Now come the culprits, Nespresso and Keurig. Why culprits? Because they use pods or K-cups which are a single use item and contributes to waste. Our Nespresso machine is our go to when we want to sit down on a lazy afternoon with a piece of dark chocolate and a nice steamy cup of coffee. It uses its own brand of pods and they offer a wide variety of delicious flavours. This is the one we use when we really have time and want to plan or daydream. Fortunately, Nespresso recycles their pods fully so there is no feeling bad about that. However, there is some work involved to recycle their pods. To recycle the pods you can simply put the used pods into a green recyclable bag provided by Nespresso which once full, you toss into the recyling bin. The green bags then get sorted out at the recyling center and are sent back to Nespresso. Once they are back at Nespresso everything gets separated and recycled. You can also just bring your full green bag back to a Nespresso store and they send them for recycling as well.
Last but not least, our Keurig. This is our quick, on the go, lets grab a fast coffee for the road, machine. It’s the quickie. The Keurig can use all kinds of pods and k-cups. Some of which are just now becoming recyclable. I have noticed that not all are 100% environmentally friendly so we’ve finished our last K-cup and are now using a “reusable” one suitable for our Kuerig. It’s a little more work but worth it for the environment. It still makes that yummy on the go coffee we all love.
It’s not just coffee and pods we’re reducing, but we’re continuously reducing the amount of plastic in our home in general. We now use a filtered water system and reusable water bottles.

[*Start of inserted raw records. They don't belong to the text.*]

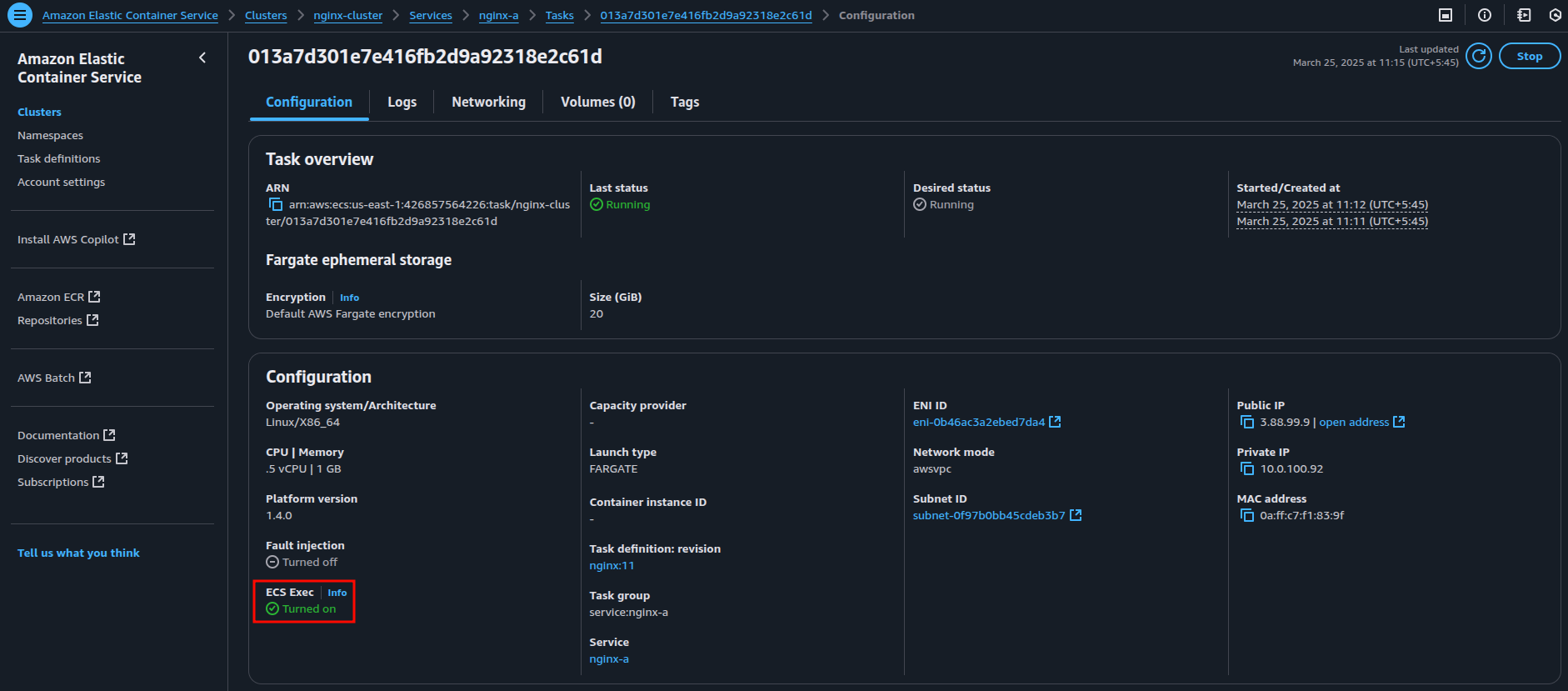
Task: Click nginx-cluster in the breadcrumb
Action: 347,15
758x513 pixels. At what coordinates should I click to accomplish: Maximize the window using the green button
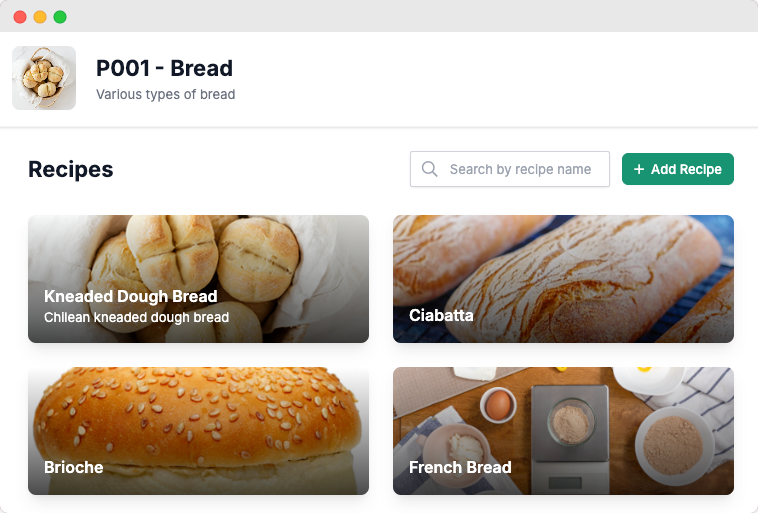60,17
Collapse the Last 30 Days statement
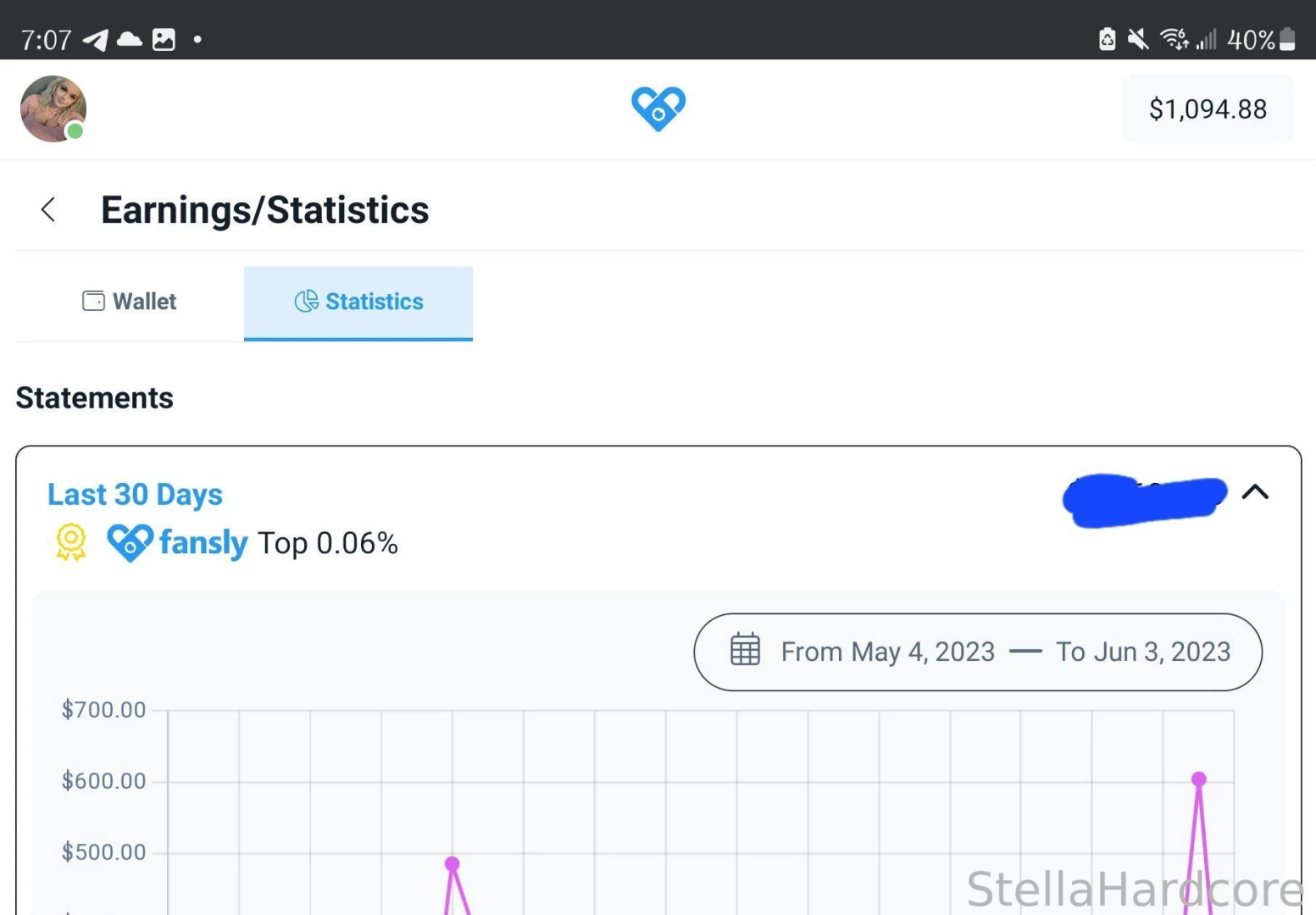This screenshot has height=915, width=1316. 1255,492
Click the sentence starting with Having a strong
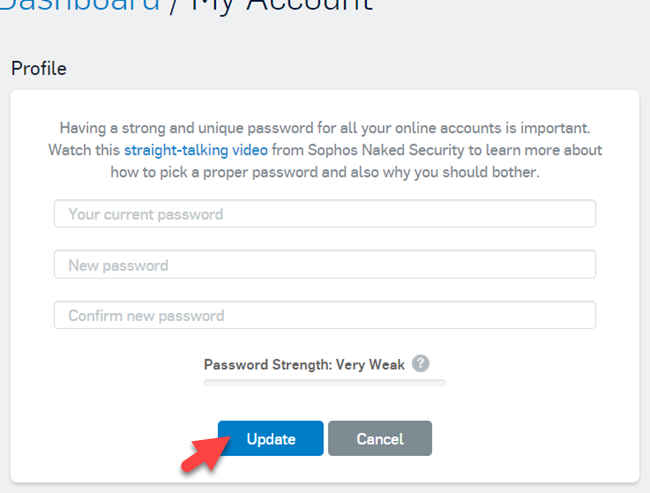 point(325,128)
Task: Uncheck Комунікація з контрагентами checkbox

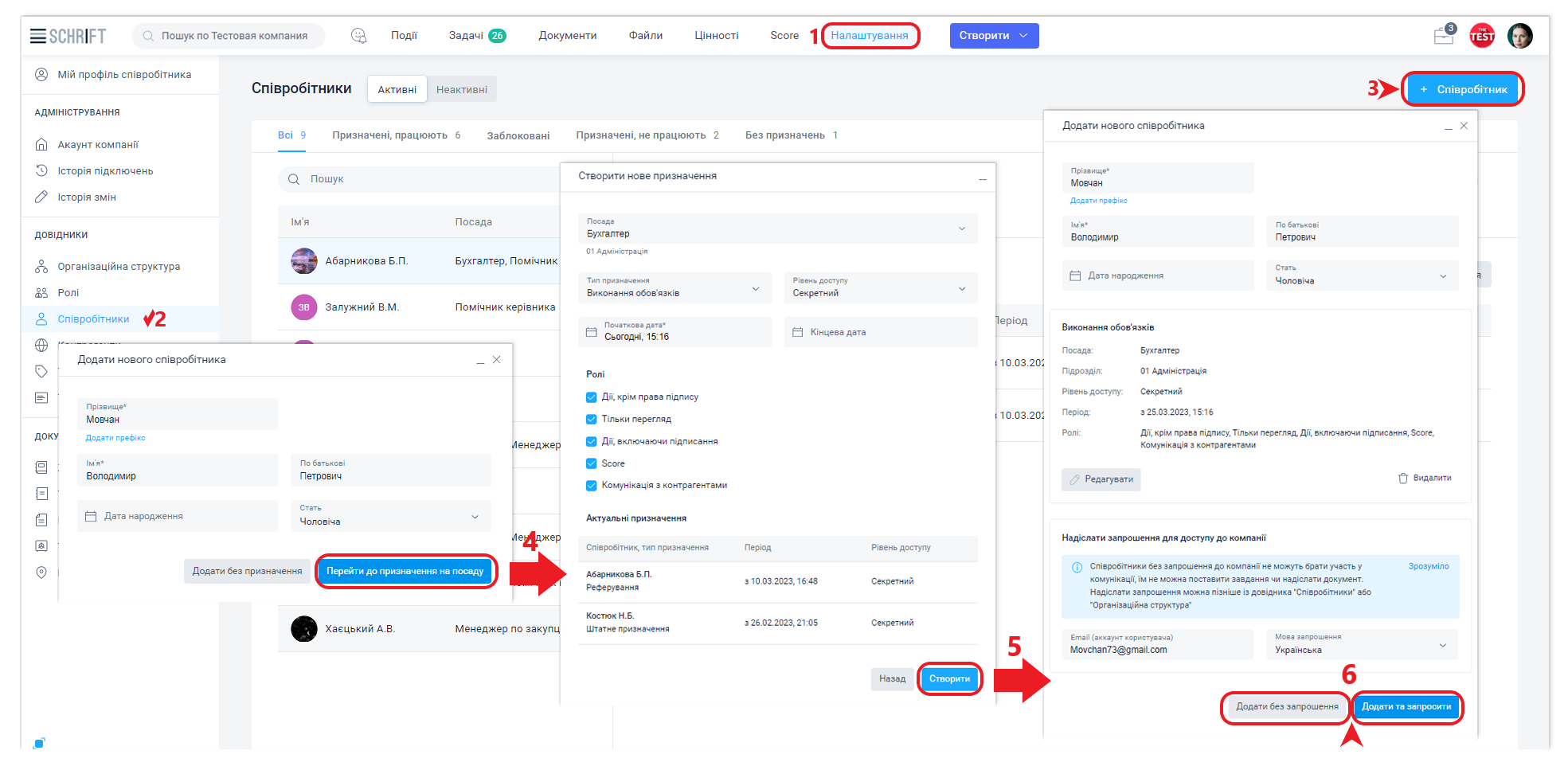Action: pos(592,486)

Instead of using plastic bags for our lunches, we are using reusable containers regularly now as well.
Our home is definitely on the move to change the amount of garbage we dispose but I must admit, it’s not easy. We have become so dependant on single use items that it’s really hard to commit those extra minutes to reduce, reuse and recyle. It sounds ridiculous when you think about it or say it out loud, but when you’re running late and you want that coffee to go, it’s faster to throw in a pod instead of going through the whole process of filling a reusable one. Same goes for many other things in our lives. Does it boil down to saving time or is it pure laziness? I don’t know. It’s probably both.
Since we are focusing at recyling plastics, we thought we’d take on the task of composting as well. We are researching which type of composting system will work for us and also, how to do it. It seems tricky but we figured that since we discard so many coffee filters and used grounds into the trash why not turn it into something useful instead. Our compost will go towards a garden which is something we’ve done in the past. I’m not a great gardener nor am I a succesful one, but I always put my heart into it. Maybe knowing that the compost we’ve created from our own trash will give me that green thumb boost I so desire. My mother was an avid gardener and a natural at it. Unfortunately, I did not get that gene.
I strongly feel that we all have a responsibility in keeping our planet clean and we all need to do our share to help clean it up. In some form or another, we have all left a negative imprint on our planet. It’s time to turn that into something positive, sooner than later. My house has made a big effort to make change and I hope that the results will have an impact on the environment. It may not be instant but some change is good change.